PROVIDED MATERIAL Start Marker

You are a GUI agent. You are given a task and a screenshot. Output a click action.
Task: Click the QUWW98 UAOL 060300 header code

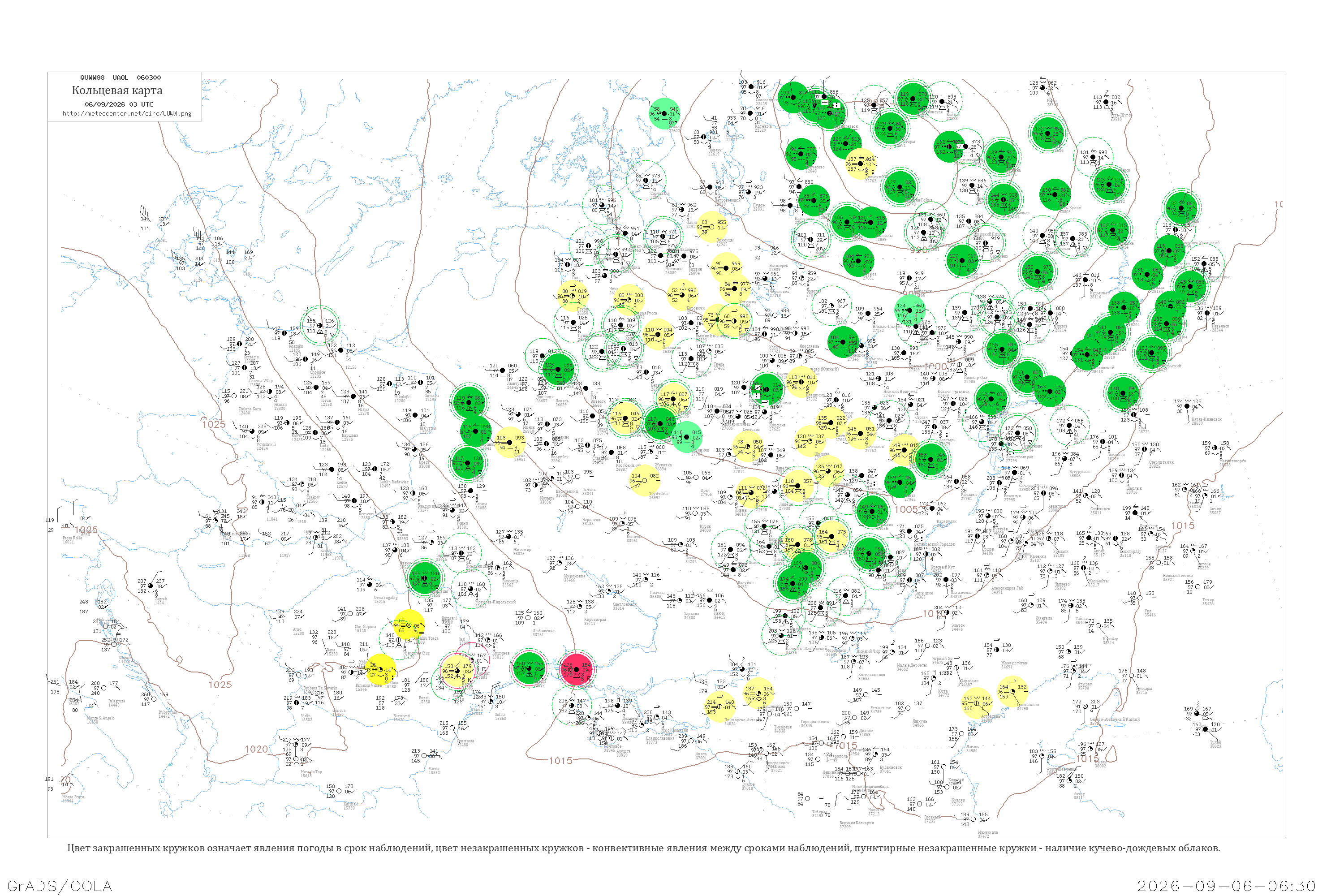(x=121, y=78)
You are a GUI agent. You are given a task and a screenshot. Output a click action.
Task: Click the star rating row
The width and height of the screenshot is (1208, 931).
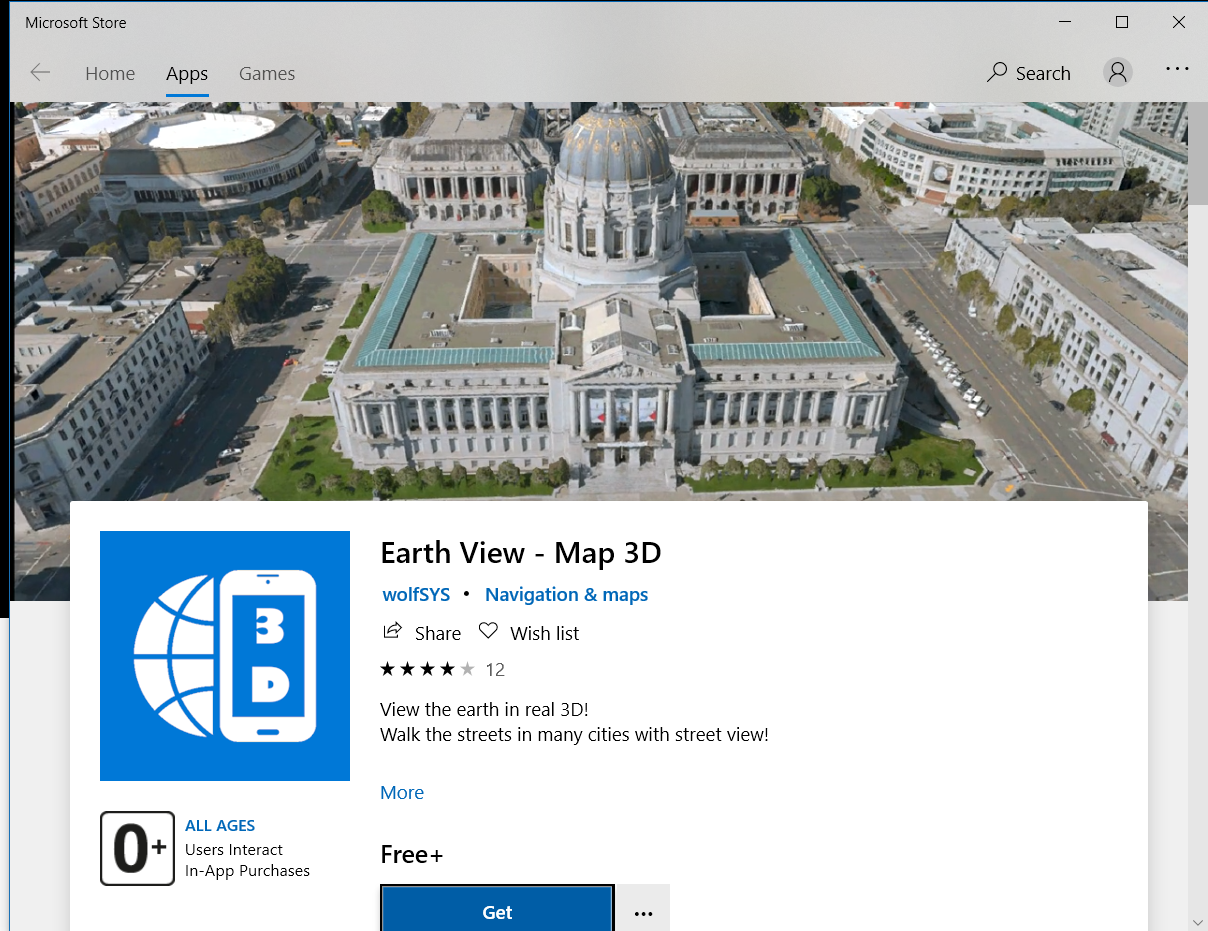tap(427, 669)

PROVIDED MATERIAL End Marker

**ACTIVITY**.
If a record holds a picture, leave the picture out and copy everything else exactly.

**YOUR SOLUTION**.
You are a GUI agent. You are given a task and a screenshot. Output a click action.
Task: Click the QUWW98 UAOL 060300 header code

(x=121, y=78)
You are a GUI agent. You are given a task and a screenshot. Output a click action.
Task: Click the star rating row
The width and height of the screenshot is (1208, 931).
tap(427, 669)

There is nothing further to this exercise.